The NFIP has paid more than $44 million to Hurricane Laura victims, more than $67 million for Hurricane Delta victims, and about $3 million for Hurricane Zeta victims, FEMA said.
Louisiana has been approved for more than $1 billion in federal disaster assistance, long-term disaster loans and flood insurance claims since hurricanes Laura and Delta made landfall, mostly consisting of $627 million in low-interest loans to homeowners and renters by the U.S. Small Business Administration, FEMA said.
Environmental groups protest $1.3 billion Shintech expansion
A coalition of 13 environmental and community groups has come out against a planned $1.3 billion expansion of Shintech facilities in Iberville and West Baton Rouge parishes.
The groups said the projects will increase cancer-causing pollution in Black communities and hinder Gov. John Bel Edwards’ efforts to reduce the state’s carbon emissions. They said the state should pivot toward cleaner industries and encourage hiring local workers to cap and clean up abandoned oil infrastructure, arguing a potential $6.6 million state grant to encourage the investment would be better spent boosting small businesses.
Officials touting the projects said they will create 30 new jobs with average annual salaries of $86,000 while helping the company to retain hundreds more workers.
“The jobs and infrastructure the company has built in Plaquemine and Addis continue to create much-needed economic development in our communities,” Shintech Vice President of Manufacturing Danny Cedotal said.
Sen. Kennedy: Mandeville getting $2.3 million for elevation projects
FEMA will dedicate $2,270,808 for four elevation projects in Mandeville, U.S. Sen. John Kennedy said.
FEMA is fully funding these elevations because they qualify as severe repetitive loss sites, the senator’s office said.

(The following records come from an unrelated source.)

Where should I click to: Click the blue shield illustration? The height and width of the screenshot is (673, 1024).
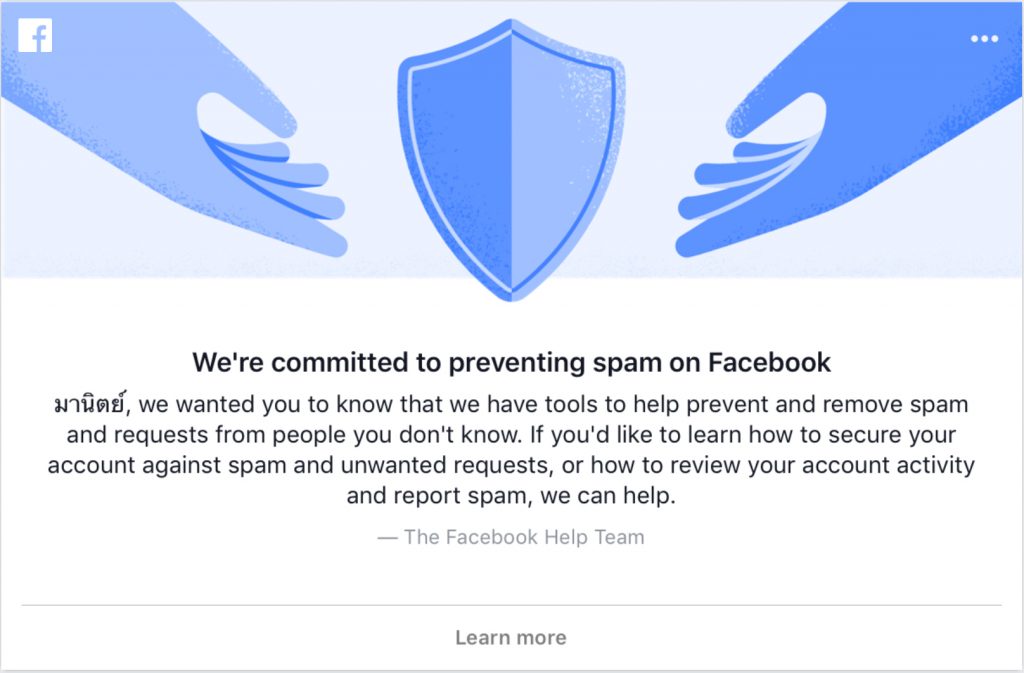(511, 160)
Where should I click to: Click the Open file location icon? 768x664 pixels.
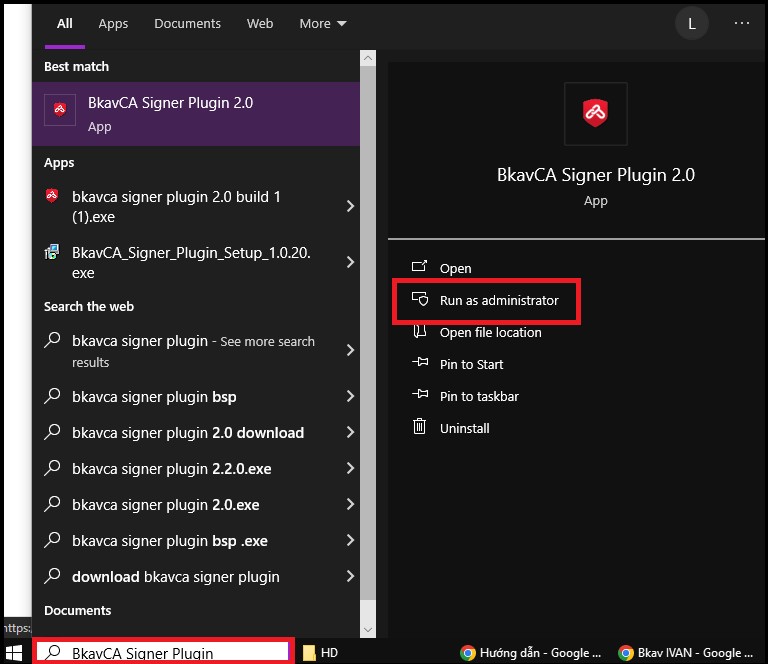[420, 332]
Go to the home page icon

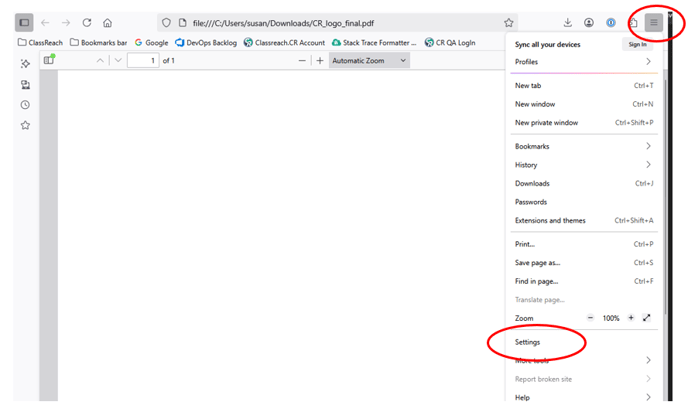click(108, 23)
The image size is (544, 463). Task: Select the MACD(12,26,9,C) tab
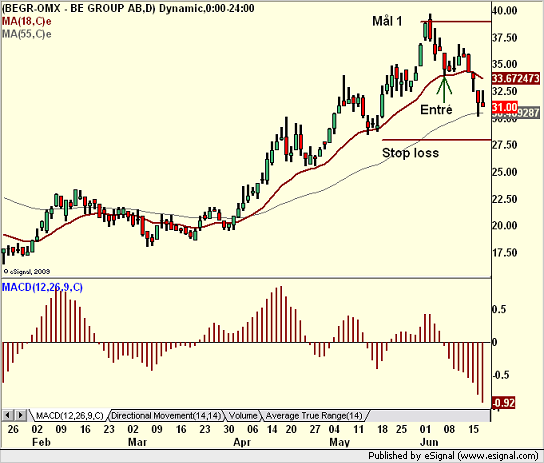tap(69, 415)
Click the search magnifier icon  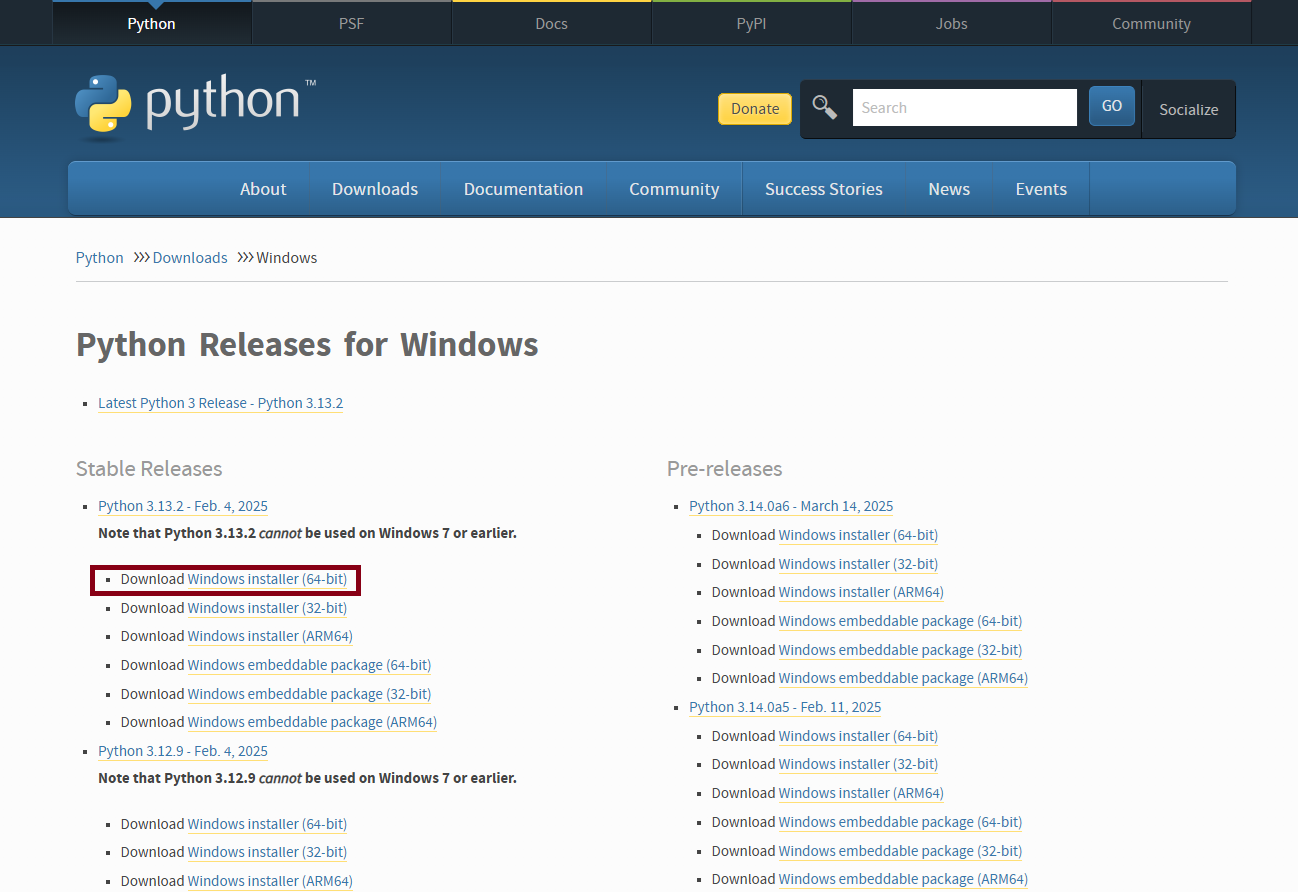(824, 106)
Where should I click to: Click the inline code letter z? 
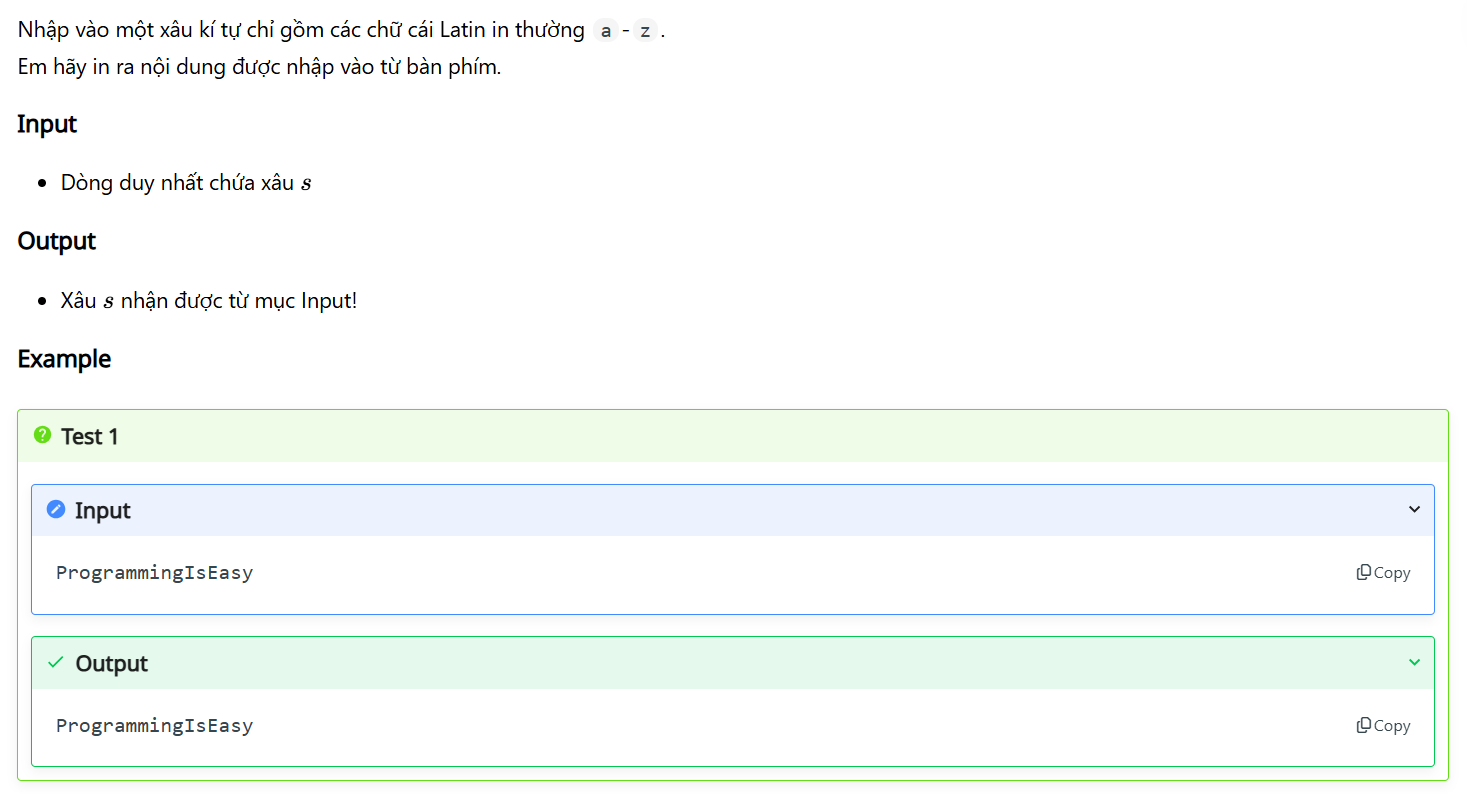[x=645, y=31]
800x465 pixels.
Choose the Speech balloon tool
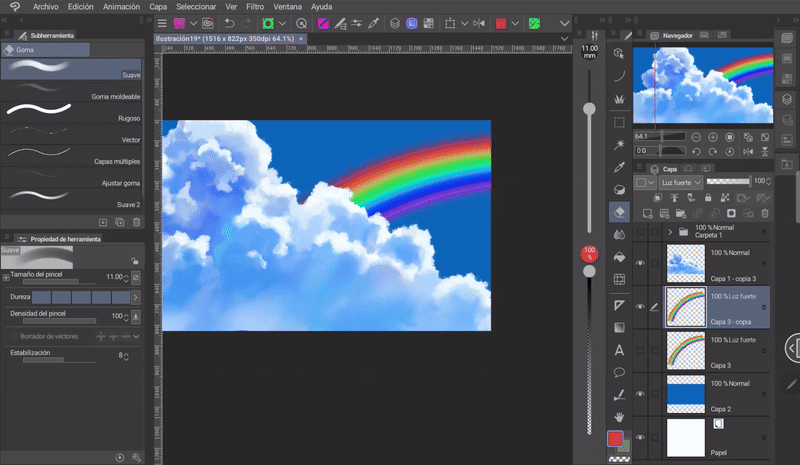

“With the amount of flooding Louisianians experience, it’s great to see this investment in reducing the cost of flood insurance and the impact of future floods on the Mandeville community,” Kennedy said.
Education department launches $1 million tutoring initiative
The Louisiana Department of Education is dedicating $1 million in seed money to provide tutoring in English Language Arts and math in school systems across the state, the department announced.
The program is designed to provide resources that will accelerate students’ learning in connection with what’s taught during the normal school day, the department said. Participating school systems will have access to supplemental lessons aligned to high-quality curriculum for students who need additional support.
In addition to the seed funding, systems may use general funds, federal funds or Coronavirus Aid, Relief and Economic Security (CARES) Act relief to support the endeavor.
“Unfinished learning is nothing new to educators, but the pandemic has exacerbated the need to provide our children with extra help,” State Superintendent of Education Cade Brumley said.